Transcribe the lines below word for word, starting with the line that contains "You are a GUI" and going on through the final line. Leave the pictures out of your answer.
####################
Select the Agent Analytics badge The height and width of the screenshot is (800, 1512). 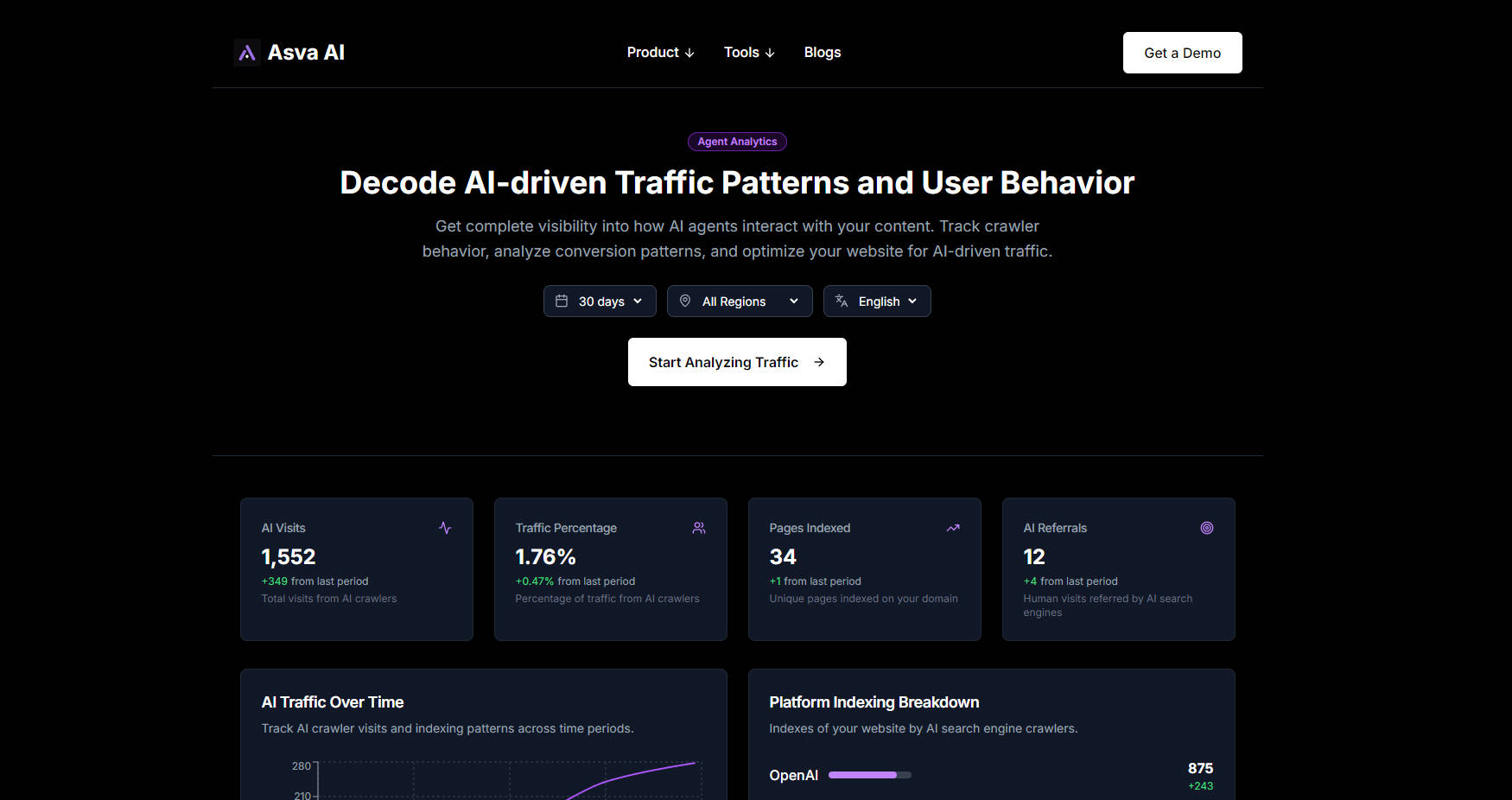click(737, 142)
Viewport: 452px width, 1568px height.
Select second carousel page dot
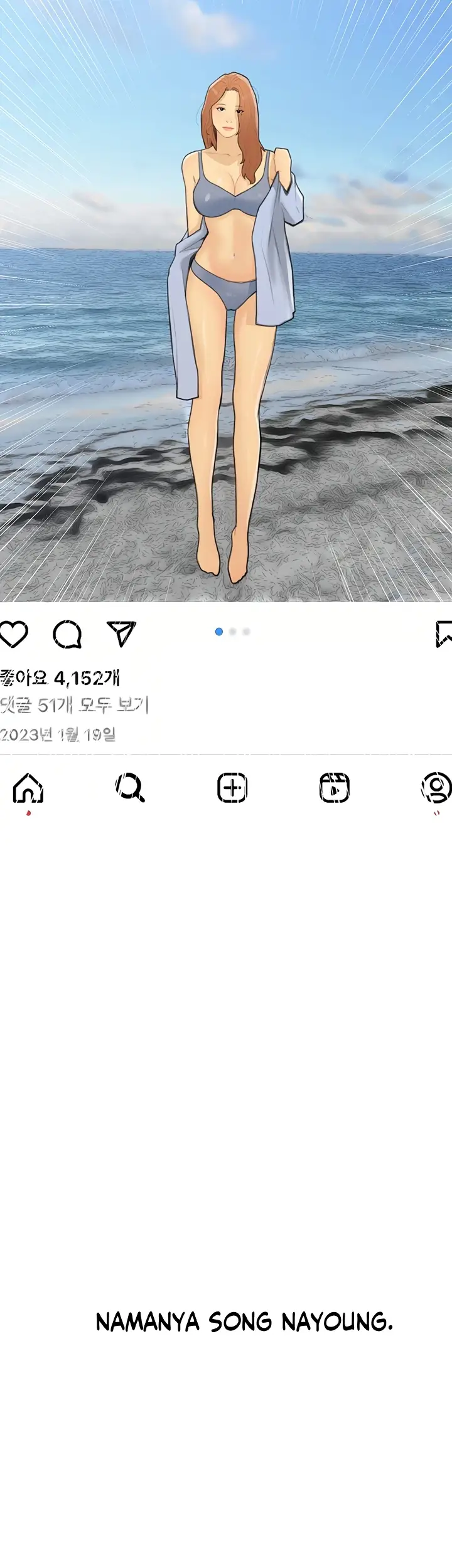click(x=233, y=632)
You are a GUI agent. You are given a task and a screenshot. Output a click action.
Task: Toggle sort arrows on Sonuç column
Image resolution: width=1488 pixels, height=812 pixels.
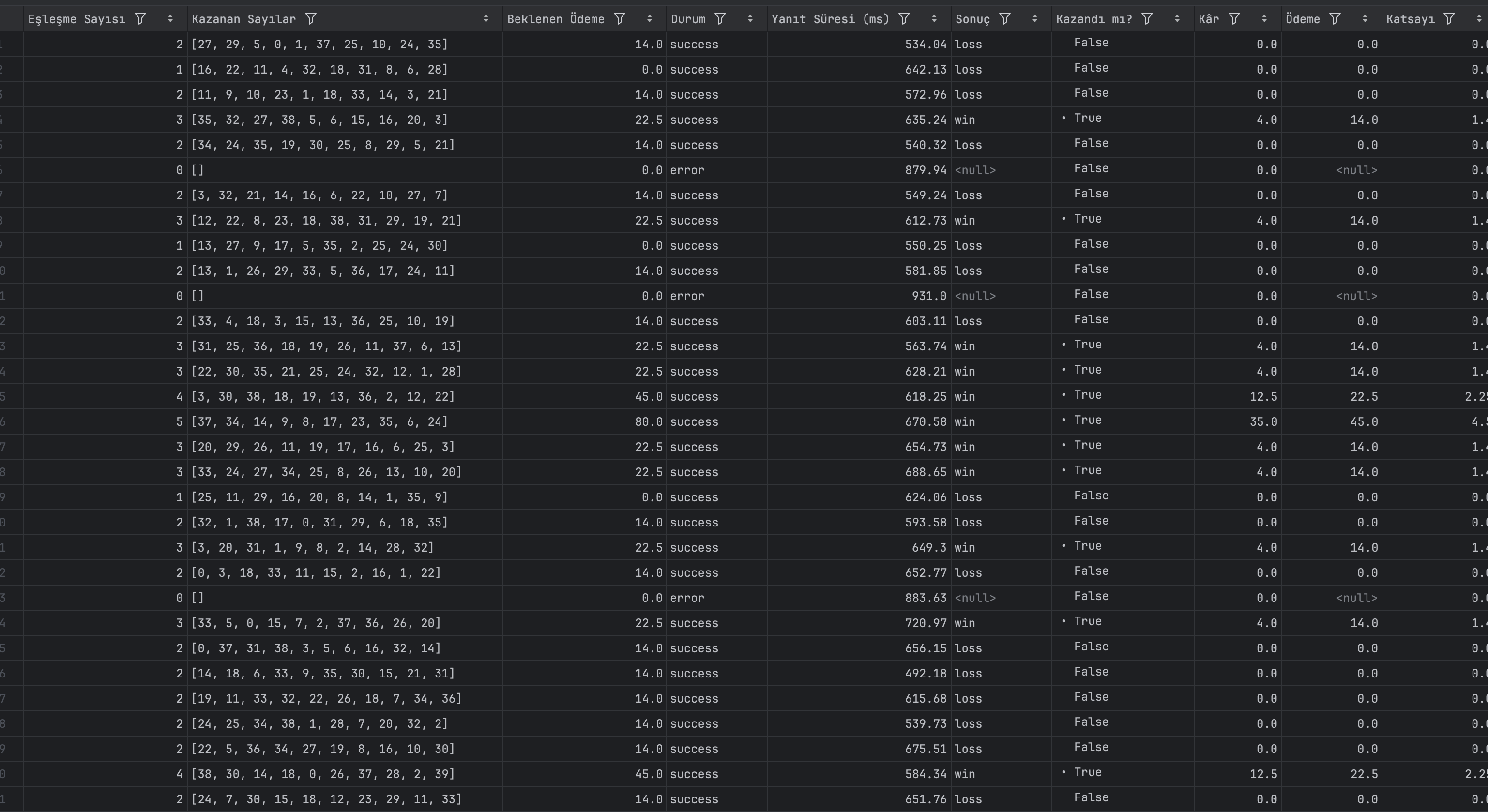pos(1034,19)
####################
RESULT:
You are a GUI agent. You are given a task and a screenshot. Output a click action.
Task: Toggle sort arrows on Sonuç column
Image resolution: width=1488 pixels, height=812 pixels.
pos(1034,19)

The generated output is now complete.